Ventricular Tachycardia
Monomorphic Ventricular Tachycardia
The pathophysiology underlying monomorphic ventricular tachycardia involves re-entry circuits within the ventricles, most often due to areas of scar tissue from prior myocardial infarction. Let’s break this down:
- Normal cardiac electrical activity originates in the sinus node, propagates through the atria to the AV node, down the bundle branches, and depolarizes the ventricles from endocardium to epicardium.
- In MVT, abnormal automaticity occurs in ventricular tissue, disrupting this organized flow of electricity.
- MVT origins are often near the borders of infarcted tissue and healthy myocardium. The scar forms areas of slowed conduction, allowing re-entry circuits to form.
- This re-entry circuit allows the depolarization wavefront to travel in a continuous loop, causing a rapid, regular ventricular rhythm.
- As this abnormal focus is localized to one area, the QRS complexes generally appear uniform or “monomorphic” on ECG.
- Factors that increase automaticity like electrolyte disturbances or medications can trigger MVT episodes in susceptible individuals.
Polymorphic Ventricular Tachycardia
Polymorphic ventricular tachycardia arises from abnormal electrical conduction and repolarization within the ventricles. The changing QRS complexes represent a propagating wavefront through ventricular tissue that is heterogenous in its repolarization state.
- Polymorphic VT is often triggered by early afterdepolarizations that occur before completion of repolarization.

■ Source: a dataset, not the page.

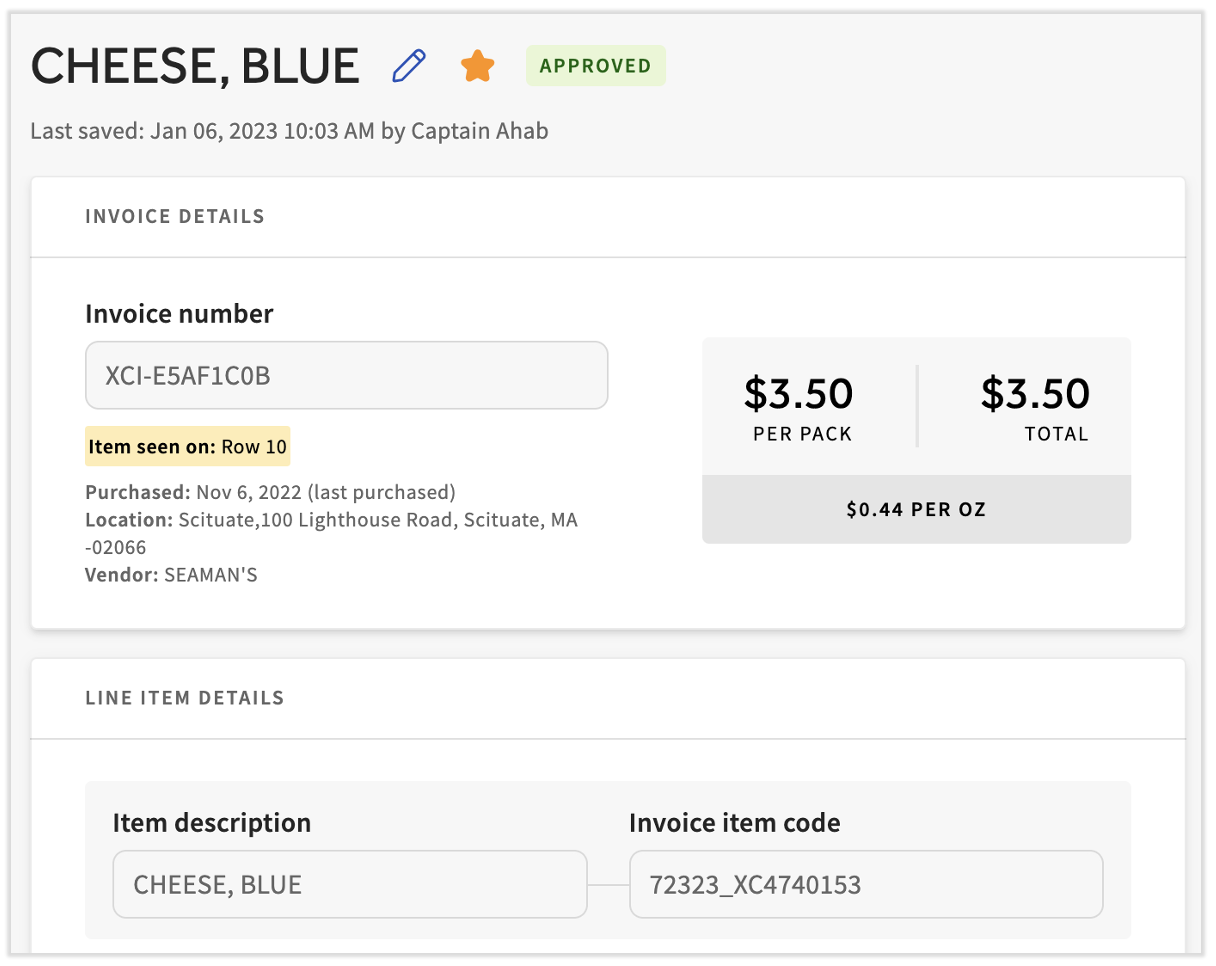Click the $3.50 per pack price
The image size is (1216, 966).
(x=798, y=394)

Early afterdepolarizations are triggered by intracellular calcium overload and represent a form of abnormal automaticity.
- Conditions that promote early afterdepolarizations and initiation of polymorphic VT include:
- Structural heart disease like myocardial infarction or cardiomyopathy. These cause regional differences in repolarization due to scar or fibrotic tissue interspersed with surviving myocardial fibers. The heterogeneous repolarization creates dispersion of refractoriness.
- Bradycardia or acquired long QT interval. The increased time spent in repolarization allows the heterogeneity in Action Potential durations to manifest and become arrhythmogenic.
- Electrolyte disturbances like hypokalemia or hypomagnesemia. These directly impair myocardial repolarization through effects on ion channels like IKr.
- Drugs that block potassium channels like class IA and III antiarrhythmics. Delayed repolarization from potassium channel blockade also increases heterogeneity.
- Congenital channelopathies like long QT syndrome. Defective ion channels, especially reduced IKs current, facilitate early afterdepolarizations.
Once triggered by early afterdepolarizations, polymorphic VT is perpetuated by re-entry as the wavefront propagates through recovered and refractory tissue. The changing QRS vectors represent different areas of heterogeneity being recruited. If uncontrolled, polymorphic VT can degenerate into ventricular fibrillation and cause sudden cardiac death. Prompt recognition and treatment is essential.